In Rosarno, situated in the previously lush Gioia Tauro Plain, in the Reggio Calabria province, earthworms are about to start their titanic clash against ecomafia. David vs. Goliath. In this context, the former is made of an army of little red worms and the latter is the super powerful ‘ndrangheta.

Here, after Terre del Sole consortium was allocated the area seized from the Iamonte clan (almost 7,000 m2 of agricultural land), the Mestieri Legali (“Legal Trades”) was created, sponsored by Fondazione per il Sud (“Foundation for the South”), Elisabetta Tripodi’s pride and joy in her fight for legality as an anti-mafia mayor. She has spent her life escorted by the police for naming and shaming the mafia arrogance. In this initiative, a number of associations joined the consortium including Legambiente, ARCI, Omnia, Alba Servizi Cooperative and the municipalities of Rosarno and Laureana di Borrello.

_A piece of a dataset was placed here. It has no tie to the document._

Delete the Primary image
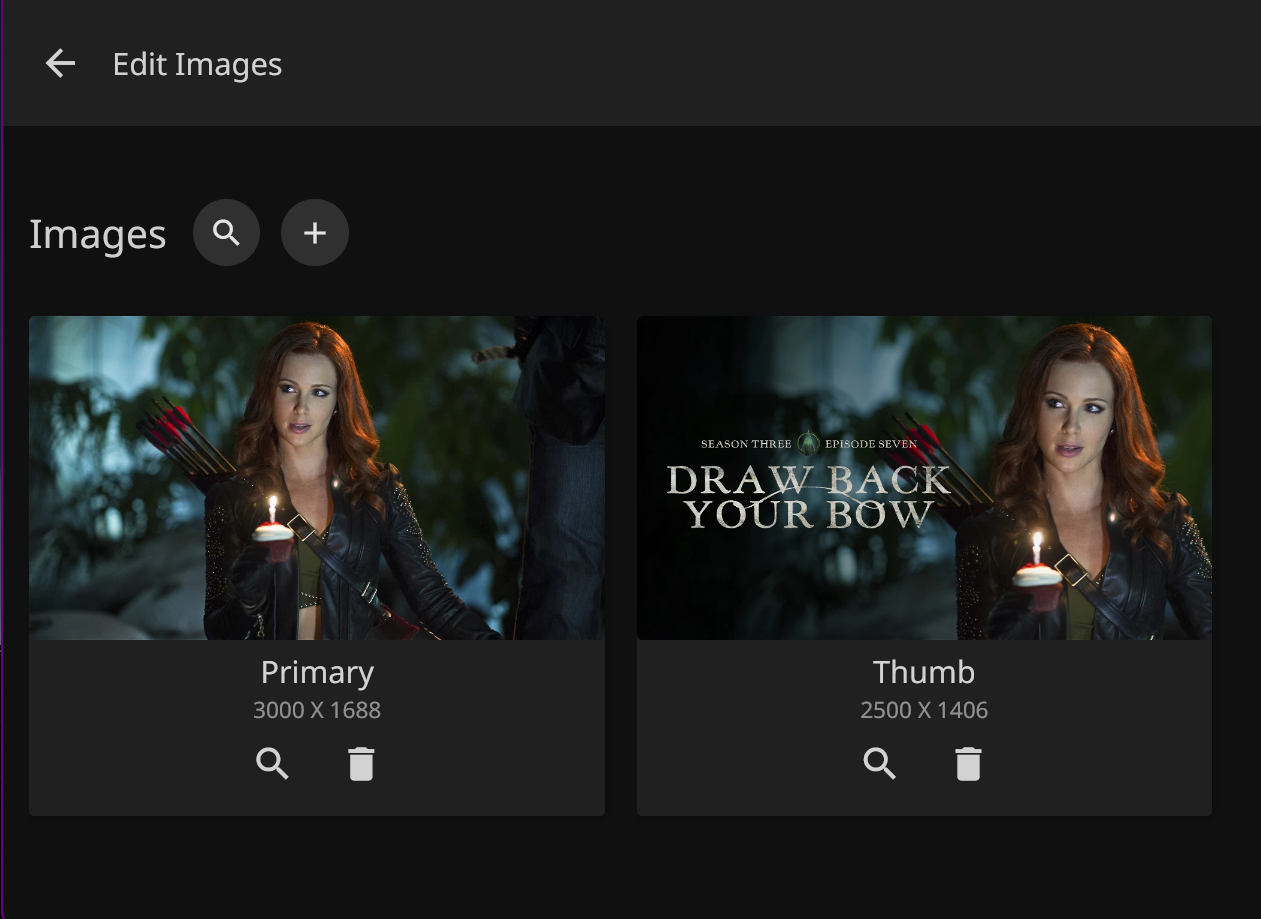This screenshot has height=919, width=1261. click(361, 764)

This is excellent teamwork. One of the trades is a worm farm that will turn the two municipalities’ waste into new lifeblood, from a cost to a resource, to the advantage of the whole area. A circular economy prototype grafted onto the kingdom of Pesce and Bellocco – ‘ndrangheta’s cocky and bloodthirsty aristocracies – where, according to many justice collaborators, many poisonous substances are buried, especially inland, only a few metres deep, including radioactive waste.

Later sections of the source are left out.